Beginning with the line in which "Task: Tap the 'I hv cleared 2nd grp' message" appears, transcribe each line word for word until the records end. Do not include pictures.

Stored records:
-- Opening Marker --

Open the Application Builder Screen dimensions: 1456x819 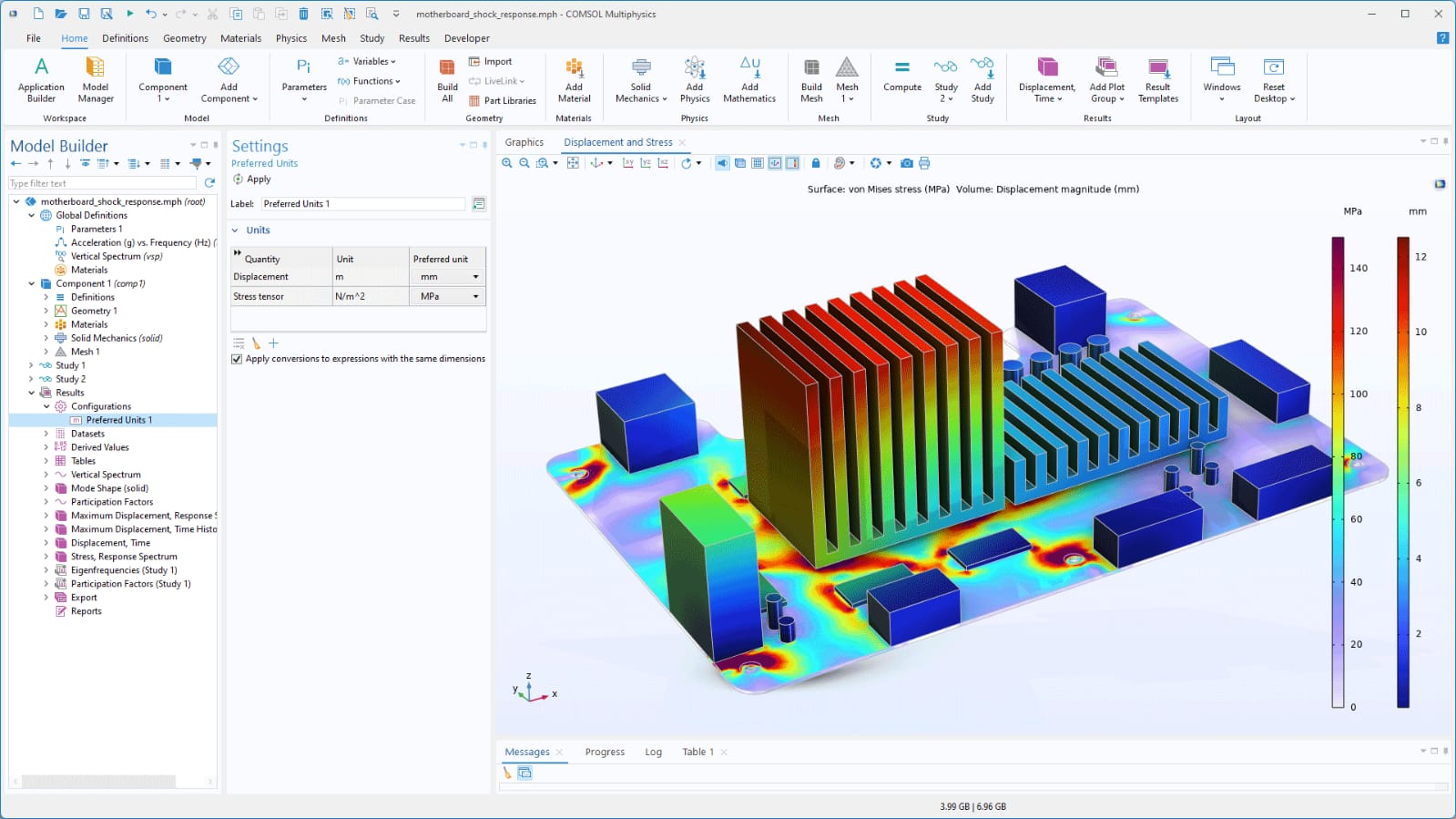[x=41, y=68]
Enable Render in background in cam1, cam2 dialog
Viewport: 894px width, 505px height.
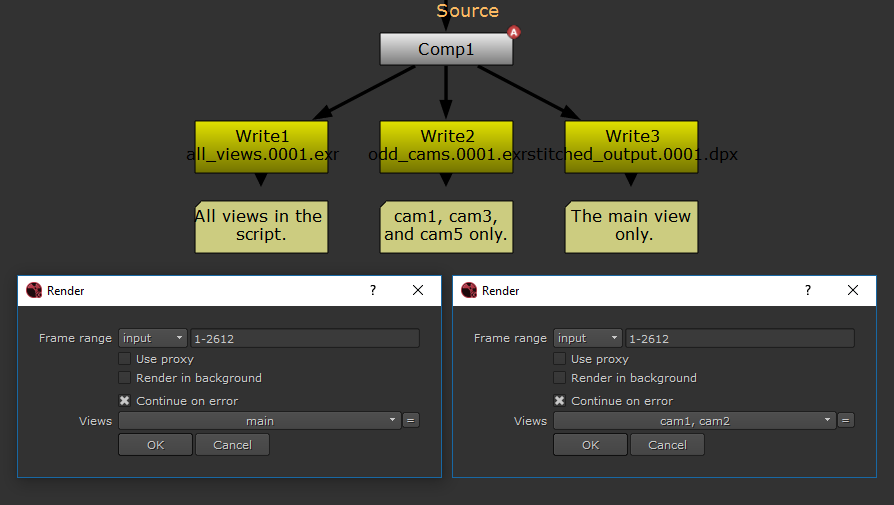pos(560,378)
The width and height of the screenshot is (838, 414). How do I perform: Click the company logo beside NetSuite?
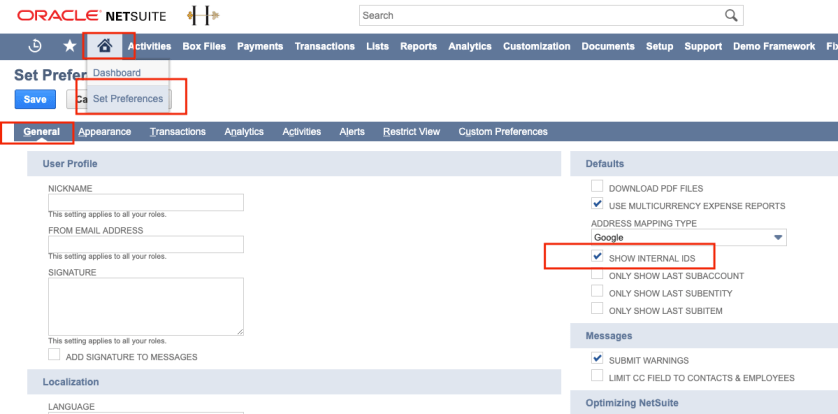pyautogui.click(x=204, y=16)
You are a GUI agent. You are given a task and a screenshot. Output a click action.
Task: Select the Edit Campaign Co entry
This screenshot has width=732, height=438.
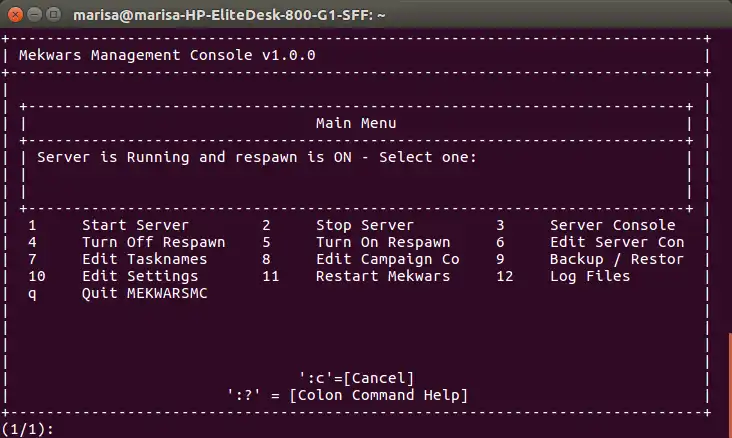tap(387, 259)
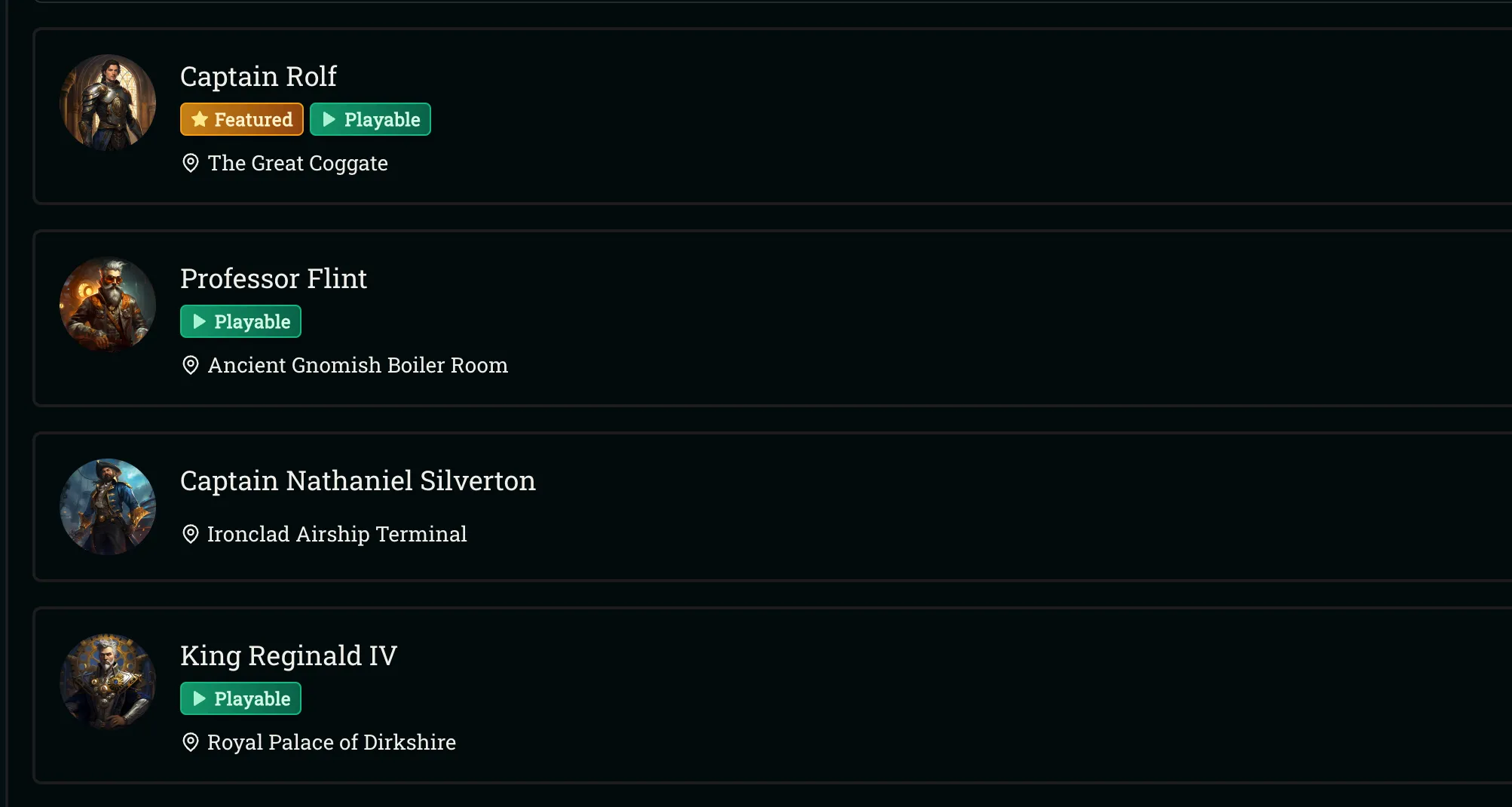Click King Reginald IV's portrait avatar
This screenshot has height=807, width=1512.
(108, 682)
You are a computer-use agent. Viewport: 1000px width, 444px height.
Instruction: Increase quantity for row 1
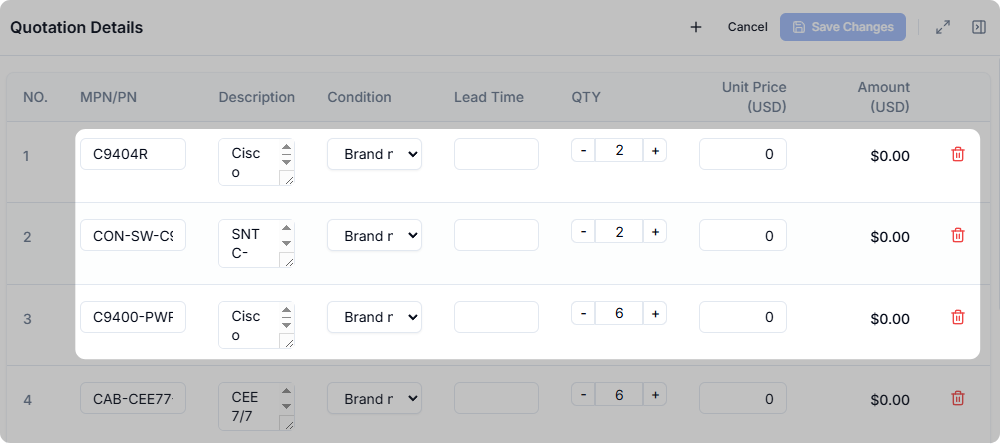click(x=655, y=150)
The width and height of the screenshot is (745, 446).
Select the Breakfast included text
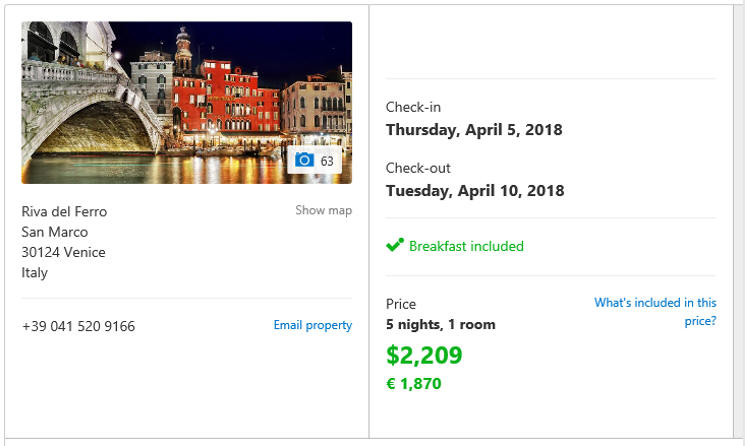pyautogui.click(x=466, y=246)
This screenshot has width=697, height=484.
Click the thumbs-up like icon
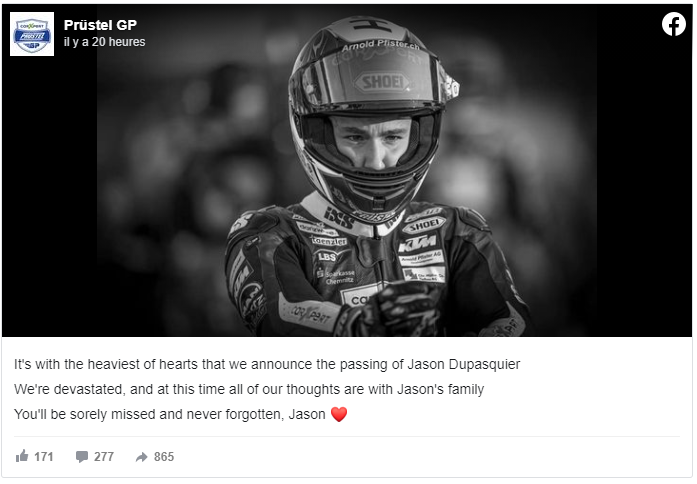[x=22, y=456]
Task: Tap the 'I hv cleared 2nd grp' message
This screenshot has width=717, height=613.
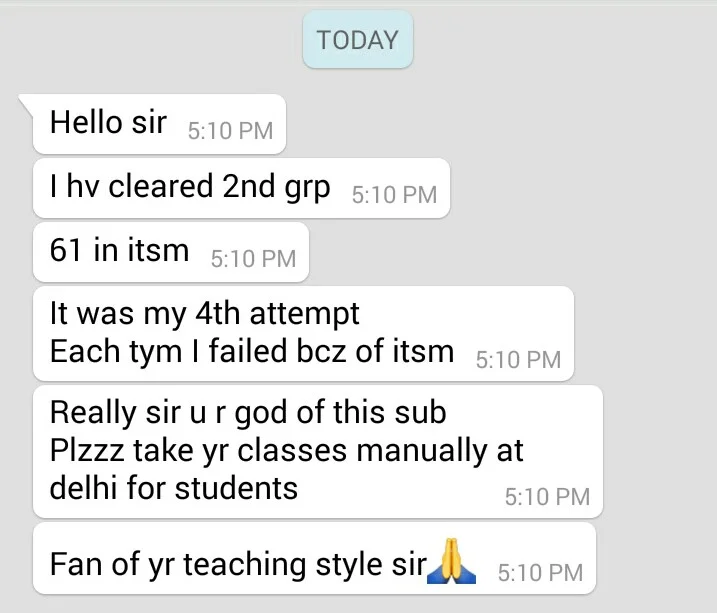Action: click(x=241, y=188)
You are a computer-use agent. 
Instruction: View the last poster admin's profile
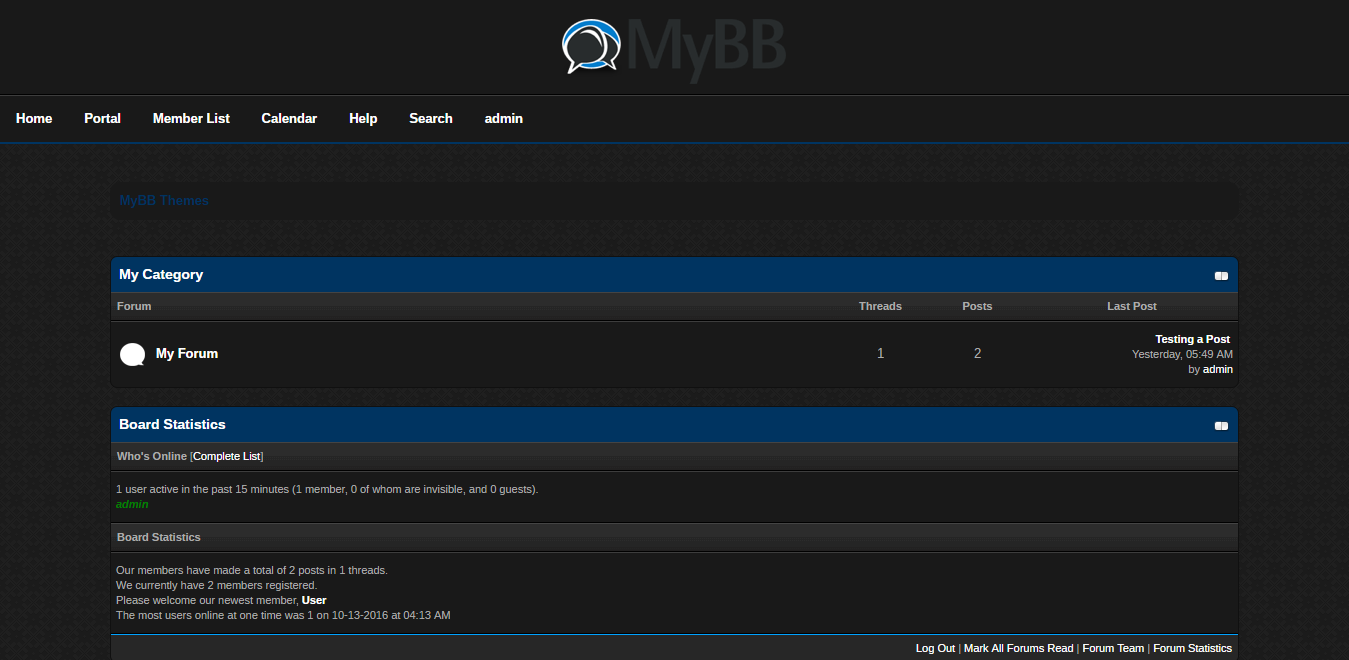coord(1217,369)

-- Closing Marker --

> OUTPUT:
Task: Tap the 'I hv cleared 2nd grp' message
This screenshot has width=717, height=613.
Action: click(x=241, y=188)
You are a computer-use agent. 
Instruction: View the last poster admin's profile
coord(1217,369)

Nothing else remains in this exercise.